Weekend reads: Grim outlook for PhDs; “stealth research;” more sexual harassment

booksThe week at Retraction Watch featured a discussion of why science has bigger problems than retractions, and a look at what happened when a journal decided to get tough on plagiarism. Here’s what was happening elsewhere:

Retractions and Corrections Outside of the Scientific Literature

15 thoughts on “Weekend reads: Grim outlook for PhDs; “stealth research;” more sexual harassment”

  1. Research misconduct is a crime and it should be treated as such. To penalty to such misdeed is to make it a policy that before a research finding is published, a sworn statement should be made that it is completely truthful. Lying under oath is a very serious crime, perjury.

    1. To penalty to such misdeed is to make it a policy that before a research finding is published, a sworn statement should be made that it is completely truthful. Lying under oath is a very serious crime, perjury.

      Unless you want to put all scientific publishing in the hands of government (which I’m pretty sure most don’t want), this isn’t going to work.

  2. I hope the sexual allegations against Thomas Pogge will lead to consequences for both Pogge and Yale. Independent of any academic achievements, there is simply no space for scientists that use their role and power and sexually harass students. Science can only really strive if we provide a safe environment for everyone. And universities that learn of those allegations must be forced to take them seriously or pay considerable fines.

    However, I do not think people convicted of continued sexual harassment against students such as described in the buzzfeed article should be barred of publishing. This should solely be based on the scientific merit. But perpetrators should lose their university positions. They are a threat to the young people wishing to study safely.

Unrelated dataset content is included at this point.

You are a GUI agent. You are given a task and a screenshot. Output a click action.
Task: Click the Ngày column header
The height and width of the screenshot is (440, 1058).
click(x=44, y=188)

Likewise, organizers of conferences or workshops should not invite those known to threaten the safety of younger students.

    1. How about we wait until a conviction occurs before we jump to conclusions? You know, due process and what have you?

  3. Theranos has corrected tens of thousands of blood test reports, writes John Carreyrou for the Wall Street Journal.

    The WSJ report is paywalled, leaving me in perplexity as to what is going on there. I gather from second-hand summaries that Theranos has cancelled all the blood test reports performed with the proprietary Edison single-drop technology that was the company’s original reason for existence, and has corrected tests that they farmed out to old-school technology. It seems unlikely that they drew enough blood from all their customers to have archived samples and repeat the tests, so what did they do to the original results? Did they belatedly include a constant, or a factor?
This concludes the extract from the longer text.